Dataset entries:
————————
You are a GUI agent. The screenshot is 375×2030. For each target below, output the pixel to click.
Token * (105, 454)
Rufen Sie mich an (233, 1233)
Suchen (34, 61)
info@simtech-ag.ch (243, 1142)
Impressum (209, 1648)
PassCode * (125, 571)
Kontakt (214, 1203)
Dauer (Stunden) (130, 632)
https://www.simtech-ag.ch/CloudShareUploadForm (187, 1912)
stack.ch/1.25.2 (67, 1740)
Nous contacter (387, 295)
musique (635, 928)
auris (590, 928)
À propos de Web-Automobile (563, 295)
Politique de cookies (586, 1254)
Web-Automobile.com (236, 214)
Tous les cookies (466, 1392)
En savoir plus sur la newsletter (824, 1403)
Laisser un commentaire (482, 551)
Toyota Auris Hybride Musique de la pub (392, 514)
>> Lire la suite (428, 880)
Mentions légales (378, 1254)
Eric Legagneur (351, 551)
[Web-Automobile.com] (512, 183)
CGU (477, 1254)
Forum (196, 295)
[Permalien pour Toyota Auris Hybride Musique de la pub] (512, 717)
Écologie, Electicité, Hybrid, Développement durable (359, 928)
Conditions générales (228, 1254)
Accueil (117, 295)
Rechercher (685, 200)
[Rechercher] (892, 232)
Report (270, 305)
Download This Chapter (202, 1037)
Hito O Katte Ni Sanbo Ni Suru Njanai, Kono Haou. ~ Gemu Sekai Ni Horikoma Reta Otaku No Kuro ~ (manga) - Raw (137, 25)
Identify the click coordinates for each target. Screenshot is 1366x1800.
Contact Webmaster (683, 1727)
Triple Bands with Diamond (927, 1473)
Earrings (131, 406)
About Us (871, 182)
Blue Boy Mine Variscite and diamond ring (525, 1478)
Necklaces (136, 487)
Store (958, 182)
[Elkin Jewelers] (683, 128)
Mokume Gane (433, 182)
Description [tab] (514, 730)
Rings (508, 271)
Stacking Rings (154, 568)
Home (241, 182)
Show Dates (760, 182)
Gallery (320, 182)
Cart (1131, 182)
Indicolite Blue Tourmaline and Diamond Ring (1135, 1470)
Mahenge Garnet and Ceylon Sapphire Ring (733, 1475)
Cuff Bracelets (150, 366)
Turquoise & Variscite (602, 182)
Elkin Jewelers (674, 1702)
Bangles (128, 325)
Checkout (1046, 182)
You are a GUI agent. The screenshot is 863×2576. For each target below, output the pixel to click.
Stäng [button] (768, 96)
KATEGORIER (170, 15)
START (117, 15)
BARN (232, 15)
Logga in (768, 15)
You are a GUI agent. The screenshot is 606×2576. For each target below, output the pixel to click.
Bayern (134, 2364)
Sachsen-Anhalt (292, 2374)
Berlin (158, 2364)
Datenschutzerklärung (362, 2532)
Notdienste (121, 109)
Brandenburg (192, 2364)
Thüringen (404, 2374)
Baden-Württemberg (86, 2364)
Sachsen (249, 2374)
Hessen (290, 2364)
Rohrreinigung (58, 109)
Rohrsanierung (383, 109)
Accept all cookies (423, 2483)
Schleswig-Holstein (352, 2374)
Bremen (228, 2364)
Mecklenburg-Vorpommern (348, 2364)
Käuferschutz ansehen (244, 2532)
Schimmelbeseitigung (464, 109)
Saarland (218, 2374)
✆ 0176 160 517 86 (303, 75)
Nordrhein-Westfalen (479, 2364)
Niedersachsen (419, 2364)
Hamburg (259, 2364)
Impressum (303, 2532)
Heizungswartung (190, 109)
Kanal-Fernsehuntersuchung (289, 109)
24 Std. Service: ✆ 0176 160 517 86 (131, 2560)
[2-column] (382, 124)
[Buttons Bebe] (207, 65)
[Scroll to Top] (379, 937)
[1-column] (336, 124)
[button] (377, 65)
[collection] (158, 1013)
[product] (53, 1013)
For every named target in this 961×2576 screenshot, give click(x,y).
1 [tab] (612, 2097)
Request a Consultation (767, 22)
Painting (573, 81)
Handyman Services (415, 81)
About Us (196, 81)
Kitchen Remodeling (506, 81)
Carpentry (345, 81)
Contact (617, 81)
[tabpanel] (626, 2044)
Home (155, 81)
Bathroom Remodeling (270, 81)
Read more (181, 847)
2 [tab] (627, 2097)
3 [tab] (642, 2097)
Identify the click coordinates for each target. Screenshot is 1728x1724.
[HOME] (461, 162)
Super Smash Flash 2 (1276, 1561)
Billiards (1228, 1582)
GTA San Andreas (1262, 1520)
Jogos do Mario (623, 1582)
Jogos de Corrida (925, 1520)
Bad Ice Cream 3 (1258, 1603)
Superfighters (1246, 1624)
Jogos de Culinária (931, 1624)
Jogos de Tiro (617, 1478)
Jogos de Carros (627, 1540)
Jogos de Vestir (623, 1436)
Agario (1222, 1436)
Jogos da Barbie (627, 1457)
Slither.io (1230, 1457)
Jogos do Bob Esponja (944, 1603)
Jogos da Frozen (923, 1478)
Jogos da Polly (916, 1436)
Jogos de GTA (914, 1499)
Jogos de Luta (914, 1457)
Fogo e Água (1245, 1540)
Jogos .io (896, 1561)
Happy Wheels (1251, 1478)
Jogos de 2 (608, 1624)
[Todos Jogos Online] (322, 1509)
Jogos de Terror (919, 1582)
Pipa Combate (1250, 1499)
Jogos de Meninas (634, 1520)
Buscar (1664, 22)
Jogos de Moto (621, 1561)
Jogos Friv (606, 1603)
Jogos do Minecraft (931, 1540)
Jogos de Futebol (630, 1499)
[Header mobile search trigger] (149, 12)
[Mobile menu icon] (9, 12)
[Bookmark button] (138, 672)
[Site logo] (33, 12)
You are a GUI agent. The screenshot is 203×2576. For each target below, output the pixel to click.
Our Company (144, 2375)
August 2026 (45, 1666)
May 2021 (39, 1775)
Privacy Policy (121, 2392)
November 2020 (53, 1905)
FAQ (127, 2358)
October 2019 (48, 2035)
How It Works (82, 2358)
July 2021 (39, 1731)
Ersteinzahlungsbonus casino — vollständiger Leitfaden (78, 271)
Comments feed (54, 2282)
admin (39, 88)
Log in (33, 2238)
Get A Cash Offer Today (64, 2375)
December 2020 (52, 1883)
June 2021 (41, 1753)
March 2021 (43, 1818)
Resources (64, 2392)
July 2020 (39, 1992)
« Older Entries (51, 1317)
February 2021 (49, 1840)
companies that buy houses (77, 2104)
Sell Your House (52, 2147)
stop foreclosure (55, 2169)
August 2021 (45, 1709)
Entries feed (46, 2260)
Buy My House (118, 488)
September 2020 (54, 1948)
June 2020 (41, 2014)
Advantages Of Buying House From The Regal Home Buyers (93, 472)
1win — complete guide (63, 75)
————————
• [TASK TO COMPLETE] Return the data in full, with each line kept exactly as it is.

• [RESPONSE AREA]
You are a GUI agent. The screenshot is 375×2030. For each target below, output the pixel to click.
Token * (105, 454)
Rufen Sie mich an (233, 1233)
Suchen (34, 61)
info@simtech-ag.ch (243, 1142)
Impressum (209, 1648)
PassCode * (125, 571)
Kontakt (214, 1203)
Dauer (Stunden) (130, 632)
https://www.simtech-ag.ch/CloudShareUploadForm (187, 1912)
stack.ch/1.25.2 (67, 1740)
Nous contacter (387, 295)
musique (635, 928)
auris (590, 928)
À propos de Web-Automobile (563, 295)
Politique de cookies (586, 1254)
Web-Automobile.com (236, 214)
Tous les cookies (466, 1392)
En savoir plus sur la newsletter (824, 1403)
Laisser un commentaire (482, 551)
Toyota Auris Hybride Musique de la pub (392, 514)
>> Lire la suite (428, 880)
Mentions légales (378, 1254)
Eric Legagneur (351, 551)
[Web-Automobile.com] (512, 183)
CGU (477, 1254)
Forum (196, 295)
[Permalien pour Toyota Auris Hybride Musique de la pub] (512, 717)
Écologie, Electicité, Hybrid, Développement durable (359, 928)
Conditions générales (228, 1254)
Accueil (117, 295)
Rechercher (685, 200)
[Rechercher] (892, 232)
Report (270, 305)
Download This Chapter (202, 1037)
Hito O Katte Ni Sanbo Ni Suru Njanai, Kono Haou. ~ Gemu Sekai Ni Horikoma Reta Otaku No Kuro ~ (manga) - Raw (137, 25)
Identify the click coordinates for each target. Screenshot is 1366x1800.
Contact Webmaster (683, 1727)
Triple Bands with Diamond (927, 1473)
Earrings (131, 406)
About Us (871, 182)
Blue Boy Mine Variscite and diamond ring (525, 1478)
Necklaces (136, 487)
Store (958, 182)
[Elkin Jewelers] (683, 128)
Mokume Gane (433, 182)
Description [tab] (514, 730)
Rings (508, 271)
Stacking Rings (154, 568)
Home (241, 182)
Show Dates (760, 182)
Gallery (320, 182)
Cart (1131, 182)
Indicolite Blue Tourmaline and Diamond Ring (1135, 1470)
Mahenge Garnet and Ceylon Sapphire Ring (733, 1475)
Cuff Bracelets (150, 366)
Turquoise & Variscite (602, 182)
Elkin Jewelers (674, 1702)
Bangles (128, 325)
Checkout (1046, 182)
You are a GUI agent. The screenshot is 863×2576. For each target below, output the pixel to click.
Stäng [button] (768, 96)
KATEGORIER (170, 15)
START (117, 15)
BARN (232, 15)
Logga in (768, 15)
You are a GUI agent. The screenshot is 606×2576. For each target below, output the pixel to click.
Bayern (134, 2364)
Sachsen-Anhalt (292, 2374)
Berlin (158, 2364)
Datenschutzerklärung (362, 2532)
Notdienste (121, 109)
Brandenburg (192, 2364)
Thüringen (404, 2374)
Baden-Württemberg (86, 2364)
Sachsen (249, 2374)
Hessen (290, 2364)
Rohrreinigung (58, 109)
Rohrsanierung (383, 109)
Accept all cookies (423, 2483)
Schleswig-Holstein (352, 2374)
Bremen (228, 2364)
Mecklenburg-Vorpommern (348, 2364)
Käuferschutz ansehen (244, 2532)
Schimmelbeseitigung (464, 109)
Saarland (218, 2374)
✆ 0176 160 517 86 (303, 75)
Nordrhein-Westfalen (479, 2364)
Niedersachsen (419, 2364)
Hamburg (259, 2364)
Impressum (303, 2532)
Heizungswartung (190, 109)
Kanal-Fernsehuntersuchung (289, 109)
24 Std. Service: ✆ 0176 160 517 86 (131, 2560)
[2-column] (382, 124)
[Buttons Bebe] (207, 65)
[Scroll to Top] (379, 937)
[1-column] (336, 124)
[button] (377, 65)
[collection] (158, 1013)
[product] (53, 1013)
For every named target in this 961×2576 screenshot, give click(x,y).
1 [tab] (612, 2097)
Request a Consultation (767, 22)
Painting (573, 81)
Handyman Services (415, 81)
About Us (196, 81)
Kitchen Remodeling (506, 81)
Carpentry (345, 81)
Contact (617, 81)
[tabpanel] (626, 2044)
Home (155, 81)
Bathroom Remodeling (270, 81)
Read more (181, 847)
2 [tab] (627, 2097)
3 [tab] (642, 2097)
Identify the click coordinates for each target. Screenshot is 1728x1724.
[HOME] (461, 162)
Super Smash Flash 2 (1276, 1561)
Billiards (1228, 1582)
GTA San Andreas (1262, 1520)
Jogos do Mario (623, 1582)
Jogos de Corrida (925, 1520)
Bad Ice Cream 3 (1258, 1603)
Superfighters (1246, 1624)
Jogos de Culinária (931, 1624)
Jogos de Tiro (617, 1478)
Jogos de Carros (627, 1540)
Jogos de Vestir (623, 1436)
Agario (1222, 1436)
Jogos da Barbie (627, 1457)
Slither.io (1230, 1457)
Jogos do Bob Esponja (944, 1603)
Jogos da Frozen (923, 1478)
Jogos da Polly (916, 1436)
Jogos de GTA (914, 1499)
Jogos de Luta (914, 1457)
Fogo e Água (1245, 1540)
Jogos .io (896, 1561)
Happy Wheels (1251, 1478)
Jogos de 2 (608, 1624)
[Todos Jogos Online] (322, 1509)
Jogos de Terror (919, 1582)
Pipa Combate (1250, 1499)
Jogos de Meninas (634, 1520)
Buscar (1664, 22)
Jogos de Moto (621, 1561)
Jogos Friv (606, 1603)
Jogos do Minecraft (931, 1540)
Jogos de Futebol (630, 1499)
[Header mobile search trigger] (149, 12)
[Mobile menu icon] (9, 12)
[Bookmark button] (138, 672)
[Site logo] (33, 12)
You are a GUI agent. The screenshot is 203×2576. For each target below, output the pixel to click.
Our Company (144, 2375)
August 2026 (45, 1666)
May 2021 (39, 1775)
Privacy Policy (121, 2392)
November 2020 (53, 1905)
FAQ (127, 2358)
October 2019 (48, 2035)
How It Works (82, 2358)
July 2021 (39, 1731)
Ersteinzahlungsbonus casino — vollständiger Leitfaden (78, 271)
Comments feed (54, 2282)
admin (39, 88)
Log in (33, 2238)
Get A Cash Offer Today (64, 2375)
December 2020 (52, 1883)
June 2021 (41, 1753)
March 2021 (43, 1818)
Resources (64, 2392)
July 2020 (39, 1992)
« Older Entries (51, 1317)
February 2021 (49, 1840)
companies that buy houses (77, 2104)
Sell Your House (52, 2147)
stop foreclosure (55, 2169)
August 2021 (45, 1709)
Entries feed (46, 2260)
Buy My House (118, 488)
September 2020 (54, 1948)
June 2020 (41, 2014)
Advantages Of Buying House From The Regal Home Buyers (93, 472)
1win — complete guide (63, 75)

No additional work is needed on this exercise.